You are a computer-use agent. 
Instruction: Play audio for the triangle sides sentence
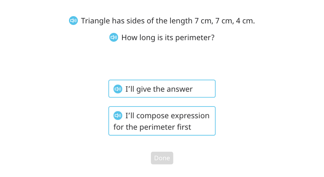pyautogui.click(x=73, y=21)
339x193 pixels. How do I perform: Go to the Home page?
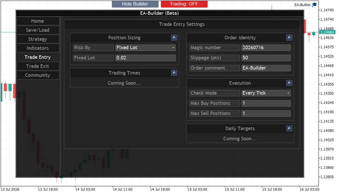(x=38, y=21)
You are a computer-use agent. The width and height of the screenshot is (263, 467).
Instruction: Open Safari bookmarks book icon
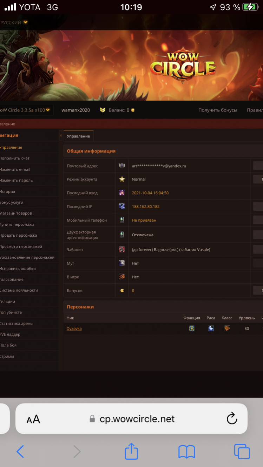pyautogui.click(x=186, y=452)
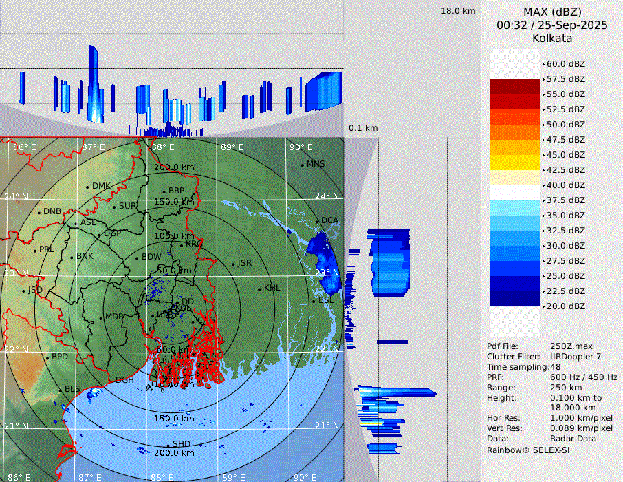623x482 pixels.
Task: Click the arrow marker beside 60.0 dBZ
Action: pos(543,64)
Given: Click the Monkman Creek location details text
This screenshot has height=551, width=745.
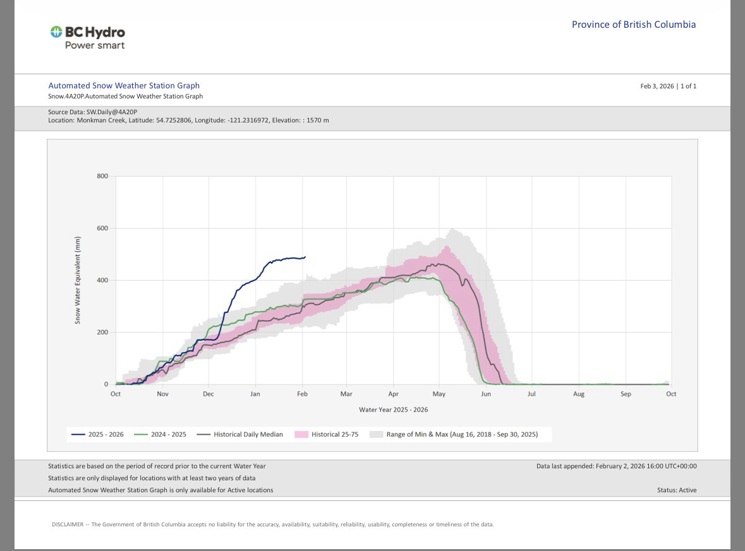Looking at the screenshot, I should (188, 120).
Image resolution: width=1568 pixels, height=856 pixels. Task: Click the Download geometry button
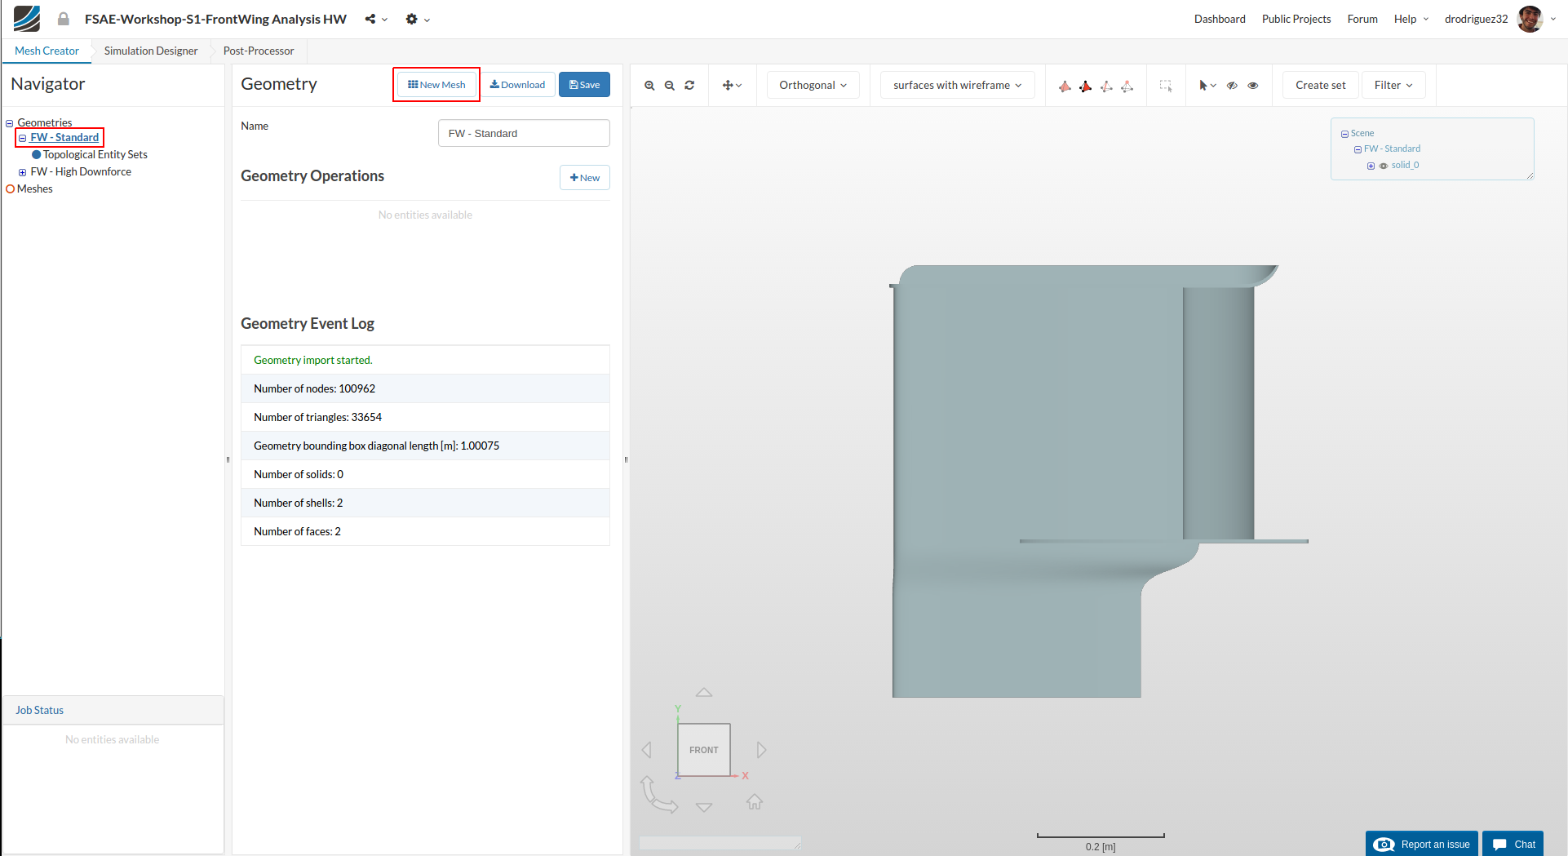point(517,85)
——
Starting at the line that contains "Instruction: Play audio" and ending with the last line of the data, transcribe every line exactly; skip the pictures.

**WRITTEN SOLUTION**
Instruction: Play audio for the triangle sides sentence
pyautogui.click(x=73, y=21)
339x193 pixels. How do I perform: Go to the Home page?
(x=38, y=21)
You are a computer-use agent. The width and height of the screenshot is (263, 467).
Instruction: Open Safari bookmarks book icon
pyautogui.click(x=186, y=452)
623x482 pixels.
Task: Click the arrow marker beside 60.0 dBZ
Action: pos(543,64)
Given: Click the Monkman Creek location details text
This screenshot has height=551, width=745.
Looking at the screenshot, I should (188, 120).
Image resolution: width=1568 pixels, height=856 pixels. Task: Click the Download geometry button
point(517,85)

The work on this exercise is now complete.